Work task: Transcribe the entries below exactly as they appear.

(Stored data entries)
+ + + + + + +

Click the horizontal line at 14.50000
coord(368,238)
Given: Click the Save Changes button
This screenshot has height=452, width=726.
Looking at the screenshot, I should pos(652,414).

+ + + + + + +

Exercise result:
Click the horizontal line at 14.50000
coord(368,238)
Given: Click the Save Changes button
This screenshot has height=452, width=726.
Looking at the screenshot, I should pos(652,414).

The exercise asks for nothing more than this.